Both incumbents lost re-election to new candidates Platt and Dunn.

Hunterville ward
The Hunterville ward elected one councillor. The incumbent councillor is Dean McManaway, the deputy mayor. McManaway, who was elected unopposed in 2013, was elected unopposed for a second consecutive time in 2016.

Marton ward
The Marton ward elected four councillors. The incumbent councillors were Cath Ash, Nigel Belsham, Mike Jones and Lynne Sheridan. Ash, Belsham and Sheridan sought re-election; Jones retired from politics.

Belsham, Sheridan and Ash were all re-elected; Dave Wilson was elected.

Taihape ward
The Taihape ward elected three councillors. The incumbent councillors were Richard Aslett, Angus Gordon and Ruth Rainey. All three incumbents are seeking re-election.

All three incumbents were re-elected.

Turakina ward
The Turakina ward elected one councillor. The incumbent councillor is Soraya Peke-Mason. Peke-Mason, who was elected unopposed in 2013, was elected unopposed for a second consecutive term.

Community boards

Ratana Community Board
The Ratana Community Board is composed of four members. The incumbent members were Maata Kare Thompson, Nadine Rawhiti, Bjorn Barlien and Tama Biddle.

Thompson was re-elected and Rawhiti lost her seat. Charlie Mete, Charlie Rourangi and Thomas Tautaurangi were also elected.

Taihape Community Board
The Taihape Community Board is composed of four members. The incumbent members were Michelle Fannin, Gail Larsen, Peter Oliver and Yvonne Sicely. Fannin, Larsen and Sicely were re-elected unopposed and Ann Abernathy was elected unopposed also.

Regional election
As part of the Manawatū-Whanganui region, Rangitikei electors form part of the Manawatu-Rangitikei constituency of the Horizons Regional Council. This constituency elects two members. The incumbent councillors were chairman Bruce Gordon and Gordon McKellar. Both incumbents were re-elected unopposed.

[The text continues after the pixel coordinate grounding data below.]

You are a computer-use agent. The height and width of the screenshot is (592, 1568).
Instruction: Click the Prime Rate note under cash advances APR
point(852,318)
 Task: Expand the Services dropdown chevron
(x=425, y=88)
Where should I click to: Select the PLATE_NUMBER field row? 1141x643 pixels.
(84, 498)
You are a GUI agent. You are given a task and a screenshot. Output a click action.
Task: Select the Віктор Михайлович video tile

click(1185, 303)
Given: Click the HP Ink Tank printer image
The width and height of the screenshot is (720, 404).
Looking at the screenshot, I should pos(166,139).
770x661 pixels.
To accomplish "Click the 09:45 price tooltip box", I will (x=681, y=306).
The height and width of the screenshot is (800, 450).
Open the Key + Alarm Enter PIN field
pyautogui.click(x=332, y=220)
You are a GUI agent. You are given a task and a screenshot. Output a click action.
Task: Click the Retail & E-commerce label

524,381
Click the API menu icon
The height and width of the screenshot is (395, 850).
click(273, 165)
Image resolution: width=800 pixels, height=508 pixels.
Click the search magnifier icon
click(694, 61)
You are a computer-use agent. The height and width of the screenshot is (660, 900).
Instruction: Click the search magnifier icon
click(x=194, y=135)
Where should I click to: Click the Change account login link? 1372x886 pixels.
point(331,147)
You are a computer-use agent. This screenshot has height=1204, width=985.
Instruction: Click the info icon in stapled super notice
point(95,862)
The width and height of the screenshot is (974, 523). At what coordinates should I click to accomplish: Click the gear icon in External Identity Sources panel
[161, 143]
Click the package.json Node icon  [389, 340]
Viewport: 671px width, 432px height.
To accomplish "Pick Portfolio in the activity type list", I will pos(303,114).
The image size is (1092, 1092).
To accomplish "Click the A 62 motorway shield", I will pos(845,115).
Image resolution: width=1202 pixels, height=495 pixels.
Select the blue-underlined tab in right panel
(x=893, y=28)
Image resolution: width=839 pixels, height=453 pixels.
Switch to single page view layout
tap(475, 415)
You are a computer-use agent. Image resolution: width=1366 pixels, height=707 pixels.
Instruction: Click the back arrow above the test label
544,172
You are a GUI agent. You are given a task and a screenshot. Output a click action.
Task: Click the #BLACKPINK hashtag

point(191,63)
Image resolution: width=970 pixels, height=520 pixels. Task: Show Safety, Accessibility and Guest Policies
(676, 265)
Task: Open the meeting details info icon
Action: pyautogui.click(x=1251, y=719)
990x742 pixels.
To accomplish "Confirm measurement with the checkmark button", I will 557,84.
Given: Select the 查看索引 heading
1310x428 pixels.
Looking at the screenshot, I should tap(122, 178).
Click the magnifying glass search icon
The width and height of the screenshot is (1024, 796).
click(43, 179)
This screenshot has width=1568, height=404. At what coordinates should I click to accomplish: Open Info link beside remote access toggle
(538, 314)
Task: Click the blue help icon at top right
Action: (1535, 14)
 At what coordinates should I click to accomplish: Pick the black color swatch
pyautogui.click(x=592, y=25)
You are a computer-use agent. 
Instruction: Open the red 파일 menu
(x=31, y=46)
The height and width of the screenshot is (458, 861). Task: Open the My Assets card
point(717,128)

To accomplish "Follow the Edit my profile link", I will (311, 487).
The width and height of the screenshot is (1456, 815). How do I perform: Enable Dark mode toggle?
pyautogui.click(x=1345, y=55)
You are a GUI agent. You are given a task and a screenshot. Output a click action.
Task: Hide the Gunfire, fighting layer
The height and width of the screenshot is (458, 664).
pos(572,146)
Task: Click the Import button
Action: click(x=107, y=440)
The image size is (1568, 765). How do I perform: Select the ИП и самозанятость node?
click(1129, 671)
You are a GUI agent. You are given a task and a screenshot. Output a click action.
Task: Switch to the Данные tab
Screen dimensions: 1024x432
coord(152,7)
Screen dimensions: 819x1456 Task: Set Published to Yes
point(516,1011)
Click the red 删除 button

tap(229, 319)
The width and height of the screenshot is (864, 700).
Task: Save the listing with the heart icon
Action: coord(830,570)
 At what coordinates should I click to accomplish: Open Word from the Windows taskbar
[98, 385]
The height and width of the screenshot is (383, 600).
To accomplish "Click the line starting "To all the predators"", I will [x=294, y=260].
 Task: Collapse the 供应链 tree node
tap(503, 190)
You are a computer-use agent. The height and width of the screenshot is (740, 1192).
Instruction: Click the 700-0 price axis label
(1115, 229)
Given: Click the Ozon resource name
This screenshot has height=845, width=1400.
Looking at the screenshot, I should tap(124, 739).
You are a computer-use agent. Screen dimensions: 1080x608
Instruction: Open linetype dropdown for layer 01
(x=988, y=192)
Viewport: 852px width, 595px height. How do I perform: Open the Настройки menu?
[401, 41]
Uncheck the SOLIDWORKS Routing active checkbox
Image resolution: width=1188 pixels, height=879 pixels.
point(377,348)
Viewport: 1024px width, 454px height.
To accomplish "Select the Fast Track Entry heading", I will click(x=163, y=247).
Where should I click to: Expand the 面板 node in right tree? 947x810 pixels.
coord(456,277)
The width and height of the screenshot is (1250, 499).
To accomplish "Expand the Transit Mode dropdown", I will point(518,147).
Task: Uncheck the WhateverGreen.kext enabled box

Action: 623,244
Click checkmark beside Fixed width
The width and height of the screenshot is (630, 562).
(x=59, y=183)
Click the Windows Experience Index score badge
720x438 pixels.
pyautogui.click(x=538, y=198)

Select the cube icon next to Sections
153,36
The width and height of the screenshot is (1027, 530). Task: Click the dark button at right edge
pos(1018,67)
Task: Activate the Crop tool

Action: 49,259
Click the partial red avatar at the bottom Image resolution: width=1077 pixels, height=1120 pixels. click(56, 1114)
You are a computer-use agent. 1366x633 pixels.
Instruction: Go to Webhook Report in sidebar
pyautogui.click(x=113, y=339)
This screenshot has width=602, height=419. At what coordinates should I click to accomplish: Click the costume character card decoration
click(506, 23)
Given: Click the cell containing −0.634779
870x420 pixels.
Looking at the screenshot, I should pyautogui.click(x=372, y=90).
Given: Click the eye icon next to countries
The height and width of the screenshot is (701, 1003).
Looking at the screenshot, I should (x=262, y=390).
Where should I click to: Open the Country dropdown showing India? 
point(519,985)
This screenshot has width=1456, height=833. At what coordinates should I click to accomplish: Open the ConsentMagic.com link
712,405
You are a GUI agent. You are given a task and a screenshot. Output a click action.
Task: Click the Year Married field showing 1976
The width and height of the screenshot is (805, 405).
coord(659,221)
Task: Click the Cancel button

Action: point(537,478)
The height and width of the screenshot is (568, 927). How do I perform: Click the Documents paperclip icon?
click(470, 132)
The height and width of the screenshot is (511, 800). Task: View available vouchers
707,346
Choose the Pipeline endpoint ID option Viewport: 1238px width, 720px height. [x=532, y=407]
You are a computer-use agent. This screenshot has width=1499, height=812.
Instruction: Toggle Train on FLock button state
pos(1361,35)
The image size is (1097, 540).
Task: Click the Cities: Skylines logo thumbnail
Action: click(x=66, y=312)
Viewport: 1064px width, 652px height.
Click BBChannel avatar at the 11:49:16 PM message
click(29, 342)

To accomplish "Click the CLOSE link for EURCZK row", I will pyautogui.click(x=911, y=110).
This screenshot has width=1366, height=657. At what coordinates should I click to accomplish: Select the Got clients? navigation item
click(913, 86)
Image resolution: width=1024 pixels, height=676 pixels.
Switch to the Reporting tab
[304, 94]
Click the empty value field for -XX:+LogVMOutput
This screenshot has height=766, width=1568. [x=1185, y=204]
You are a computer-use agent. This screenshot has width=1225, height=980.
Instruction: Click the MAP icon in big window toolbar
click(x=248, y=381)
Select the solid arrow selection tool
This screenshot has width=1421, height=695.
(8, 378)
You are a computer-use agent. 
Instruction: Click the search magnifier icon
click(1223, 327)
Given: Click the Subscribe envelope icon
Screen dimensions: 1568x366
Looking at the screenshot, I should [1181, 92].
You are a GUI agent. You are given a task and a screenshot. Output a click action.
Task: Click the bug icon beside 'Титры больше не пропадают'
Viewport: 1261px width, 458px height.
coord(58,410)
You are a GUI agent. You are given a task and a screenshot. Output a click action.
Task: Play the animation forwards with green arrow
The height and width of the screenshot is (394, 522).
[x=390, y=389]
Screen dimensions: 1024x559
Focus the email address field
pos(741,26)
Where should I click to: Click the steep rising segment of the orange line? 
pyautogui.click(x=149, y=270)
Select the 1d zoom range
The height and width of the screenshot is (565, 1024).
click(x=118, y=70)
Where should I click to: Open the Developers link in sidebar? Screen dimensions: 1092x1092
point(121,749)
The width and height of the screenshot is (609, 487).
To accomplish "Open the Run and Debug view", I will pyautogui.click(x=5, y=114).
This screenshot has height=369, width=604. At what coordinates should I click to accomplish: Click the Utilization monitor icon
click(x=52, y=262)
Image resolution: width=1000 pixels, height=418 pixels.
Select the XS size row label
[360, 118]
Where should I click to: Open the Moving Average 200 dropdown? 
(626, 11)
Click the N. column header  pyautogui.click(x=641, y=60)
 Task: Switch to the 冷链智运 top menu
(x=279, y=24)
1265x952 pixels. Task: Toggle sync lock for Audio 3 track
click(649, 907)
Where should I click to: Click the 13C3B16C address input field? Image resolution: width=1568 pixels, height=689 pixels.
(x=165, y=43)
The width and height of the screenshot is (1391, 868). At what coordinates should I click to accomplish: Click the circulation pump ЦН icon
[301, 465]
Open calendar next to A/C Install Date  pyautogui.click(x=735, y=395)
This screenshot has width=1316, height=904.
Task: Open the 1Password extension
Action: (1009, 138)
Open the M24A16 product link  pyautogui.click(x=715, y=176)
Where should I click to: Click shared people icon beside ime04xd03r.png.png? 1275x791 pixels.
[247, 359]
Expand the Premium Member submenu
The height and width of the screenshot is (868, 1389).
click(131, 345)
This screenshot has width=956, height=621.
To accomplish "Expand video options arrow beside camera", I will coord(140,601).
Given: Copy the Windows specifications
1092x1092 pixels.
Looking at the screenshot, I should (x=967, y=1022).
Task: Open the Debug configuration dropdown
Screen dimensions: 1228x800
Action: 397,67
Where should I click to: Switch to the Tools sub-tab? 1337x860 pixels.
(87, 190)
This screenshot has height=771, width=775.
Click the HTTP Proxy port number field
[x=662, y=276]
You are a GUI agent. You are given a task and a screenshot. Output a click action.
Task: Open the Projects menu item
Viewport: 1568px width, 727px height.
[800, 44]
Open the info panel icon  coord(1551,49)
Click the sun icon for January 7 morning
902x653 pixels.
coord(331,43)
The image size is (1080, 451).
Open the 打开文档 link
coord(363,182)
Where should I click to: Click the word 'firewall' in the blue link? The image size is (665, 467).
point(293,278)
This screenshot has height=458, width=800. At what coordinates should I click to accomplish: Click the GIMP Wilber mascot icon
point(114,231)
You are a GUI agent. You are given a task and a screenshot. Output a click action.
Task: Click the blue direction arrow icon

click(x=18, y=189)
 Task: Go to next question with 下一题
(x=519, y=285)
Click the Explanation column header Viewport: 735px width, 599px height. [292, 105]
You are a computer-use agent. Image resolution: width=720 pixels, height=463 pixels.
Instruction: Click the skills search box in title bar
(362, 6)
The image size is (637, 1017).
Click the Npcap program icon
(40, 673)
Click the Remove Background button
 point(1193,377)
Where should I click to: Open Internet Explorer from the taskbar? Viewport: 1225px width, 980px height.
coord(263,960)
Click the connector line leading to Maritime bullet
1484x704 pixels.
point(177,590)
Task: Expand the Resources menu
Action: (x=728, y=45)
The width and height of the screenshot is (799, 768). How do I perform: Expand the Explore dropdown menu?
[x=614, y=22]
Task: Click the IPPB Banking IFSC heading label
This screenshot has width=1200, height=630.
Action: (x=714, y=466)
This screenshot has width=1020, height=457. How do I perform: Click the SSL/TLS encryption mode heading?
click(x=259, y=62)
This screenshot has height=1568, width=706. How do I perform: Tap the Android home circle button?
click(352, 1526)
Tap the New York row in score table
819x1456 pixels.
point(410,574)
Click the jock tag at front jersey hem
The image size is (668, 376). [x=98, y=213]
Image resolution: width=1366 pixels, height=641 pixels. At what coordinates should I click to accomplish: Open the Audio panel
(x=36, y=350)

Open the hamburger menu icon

District health board election
Rangitikei District is part of the Whanganui District Health Board (WDHB), one of 20 district health boards in New Zealand. The WDHB consists of seven elected members and up to four members appointed by the Minister of Health. The incumbent elected members were Allan Anderson, Philippa Baker-Hogan, Jenny Duncan, Kate Joblin, Judith MacDonald and Ray Stevens. Baker-Hogan, Duncan, MacDonald and Stevens are running for re-election, with eleven other candidates running including incumbent Mayor of Whanganui Annette Main.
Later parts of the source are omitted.